InfoQ: How will this partnership affect Maven both in the short term and in the long term?
Jason Van Zyl: In the short term, from a technology perspective, the m2eclipse integration has made me take a hard look at the embedding technologies that Maven provides. Many aspects of that have changed to accommodate running Maven inside the Eclipse platform. From a community perspective we see a huge number of users flocking to m2eclipse: the mailing lists are booming, we have users submitting lots of new feature requests, users are responding positively to innovative tools we are creating like our POM editor. We're close to 100k downloads in a four month period which is pretty amazing for a pre-1.0 package.

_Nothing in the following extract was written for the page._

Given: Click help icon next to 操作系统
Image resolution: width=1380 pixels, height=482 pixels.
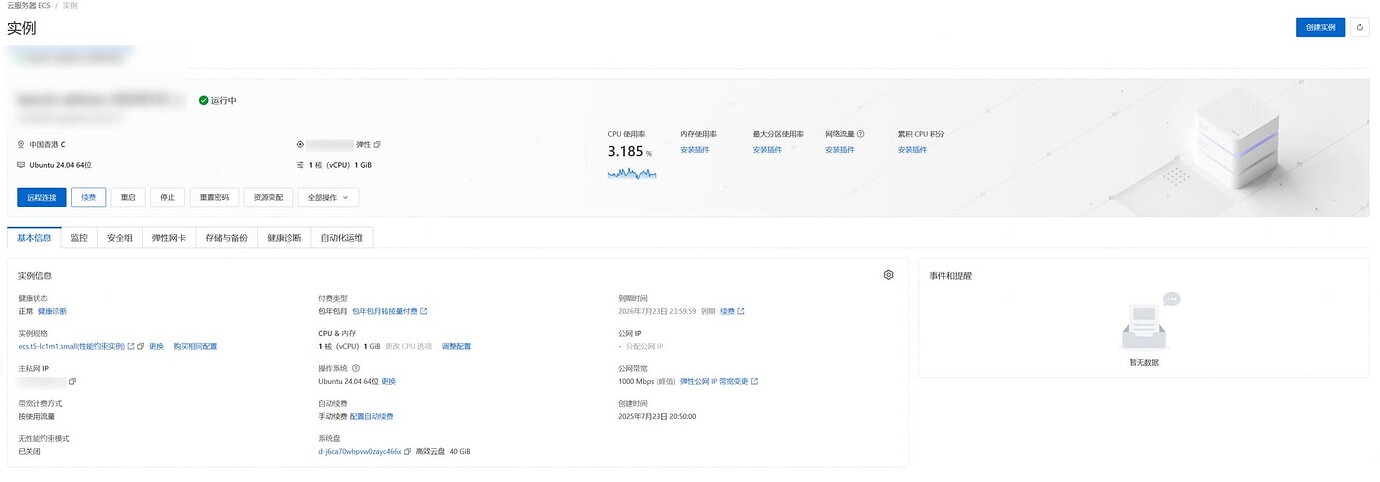Looking at the screenshot, I should (x=356, y=368).
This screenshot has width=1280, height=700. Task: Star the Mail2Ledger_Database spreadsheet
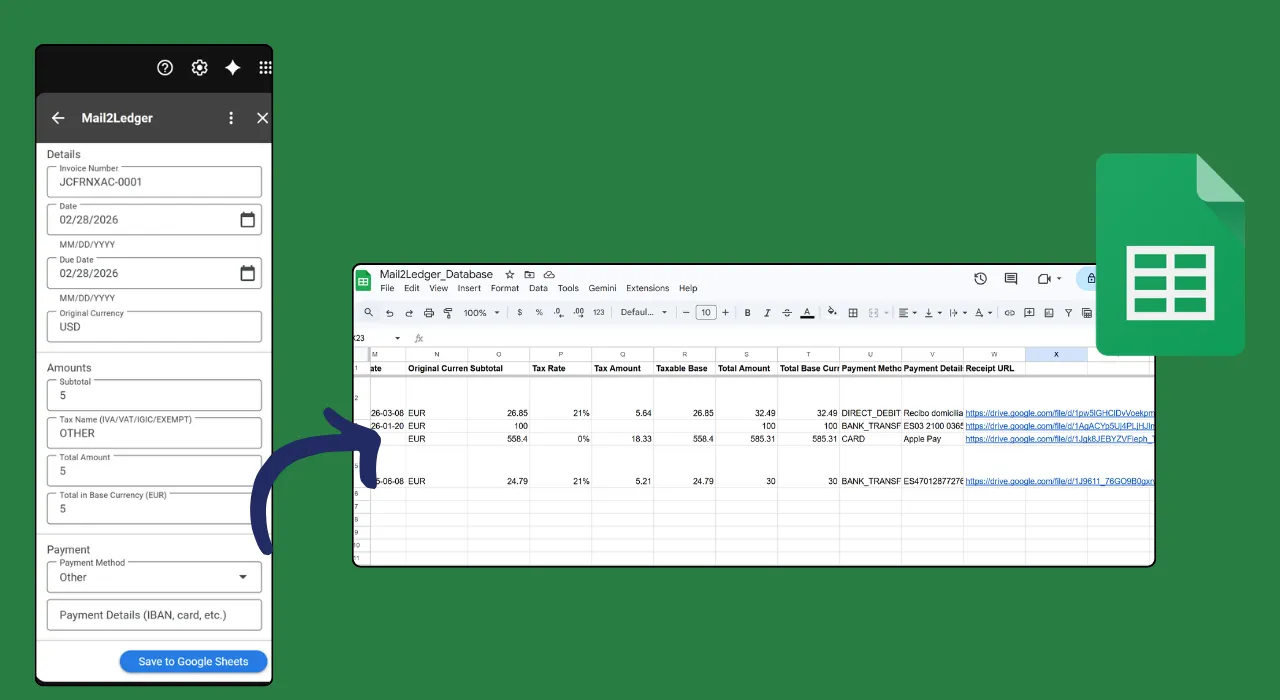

All of this results in tons of feedback which drives change back into Maven's core. A lot of the incremental behavior and visual feedback users expect in Eclipse have made us very performance conscious and cognizant of how we publish events from Maven's core. Maven is extensible, but exposure to Eclipse's powerful extension point mechanism has made us think about how we provide the right places for extension in the Maven platform, and how we will make that available from within the Eclipse platform.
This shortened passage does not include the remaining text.